Although there’s a bit of a learning curve to driving such a large vehicle, in many important ways, driving an RV is just like driving a regular car or truck. Maintaining an appropriate and careful speed, as well as a generous distance between you and the car in front of you, can go a long way toward preventing an RV crash.

But there is one particular type of common damage you’ve likely seen on motorhomes and large travel trailers during your time on the road: body damage along the right side of the vehicle, usually low to the ground, just in front of the rear tires. Why is this such a common problem?

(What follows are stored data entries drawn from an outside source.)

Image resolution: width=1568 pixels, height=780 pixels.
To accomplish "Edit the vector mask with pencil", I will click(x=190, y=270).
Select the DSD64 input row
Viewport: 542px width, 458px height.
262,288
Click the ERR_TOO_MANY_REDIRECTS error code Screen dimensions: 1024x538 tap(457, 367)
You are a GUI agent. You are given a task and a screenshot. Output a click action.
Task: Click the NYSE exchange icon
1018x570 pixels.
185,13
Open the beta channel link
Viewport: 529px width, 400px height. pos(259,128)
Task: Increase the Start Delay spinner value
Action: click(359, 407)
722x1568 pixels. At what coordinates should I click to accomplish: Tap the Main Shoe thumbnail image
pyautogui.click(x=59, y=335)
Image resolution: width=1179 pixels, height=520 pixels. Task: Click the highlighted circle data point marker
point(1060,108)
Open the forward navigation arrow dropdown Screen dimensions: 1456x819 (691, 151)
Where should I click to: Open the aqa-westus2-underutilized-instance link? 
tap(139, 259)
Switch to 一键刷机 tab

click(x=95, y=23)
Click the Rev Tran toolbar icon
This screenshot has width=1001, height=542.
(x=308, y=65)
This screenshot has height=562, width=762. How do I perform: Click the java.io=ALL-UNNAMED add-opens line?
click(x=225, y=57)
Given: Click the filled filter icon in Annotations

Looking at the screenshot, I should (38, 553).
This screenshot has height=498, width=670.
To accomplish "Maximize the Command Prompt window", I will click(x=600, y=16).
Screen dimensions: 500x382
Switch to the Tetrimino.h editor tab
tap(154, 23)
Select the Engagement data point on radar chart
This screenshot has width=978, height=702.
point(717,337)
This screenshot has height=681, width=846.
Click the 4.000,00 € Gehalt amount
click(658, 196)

Well, the answer is plain old physics!

Off-Tracking and Rear Overhang Swing

The reason so many motorhomes share this common type of damage is because of a phenomenon known as off-tracking. Although the rear tires follow in the path of the front tires when you’re driving in a straight line, once you drive around the corner, the rear wheels end up following a different path — which can leave you scraping the curb, fire hydrants, and other obstacles that exist along your right-hand side. Yikes!

Here’s a basic breakdown of how it works. As you turn your front wheels at an angle to get around that corner, you’re creating a certain wheel cut — that is, the exact number of degrees your wheels are turning away from straight ahead/center. The longer the wheel base — that is, the distance between your front and rear axles — and the sharper your wheel cut, the worse off-tracking is… which means that it’s most problematic for those driving very large RVs around very tight corners. (That said, off-tracking happens in every single vehicle, including your day-to-day car! It’s just much less pronounced, since the vehicle is so much shorter… and you’ve been driving a car for so long, chances are you probably don’t even think about it.)

This YouTube video, put together by a veteran big-rig driver and self-proclaimed RV geek, gives you an up close and personal look at exactly how much off-tracking can impact your corner-turning.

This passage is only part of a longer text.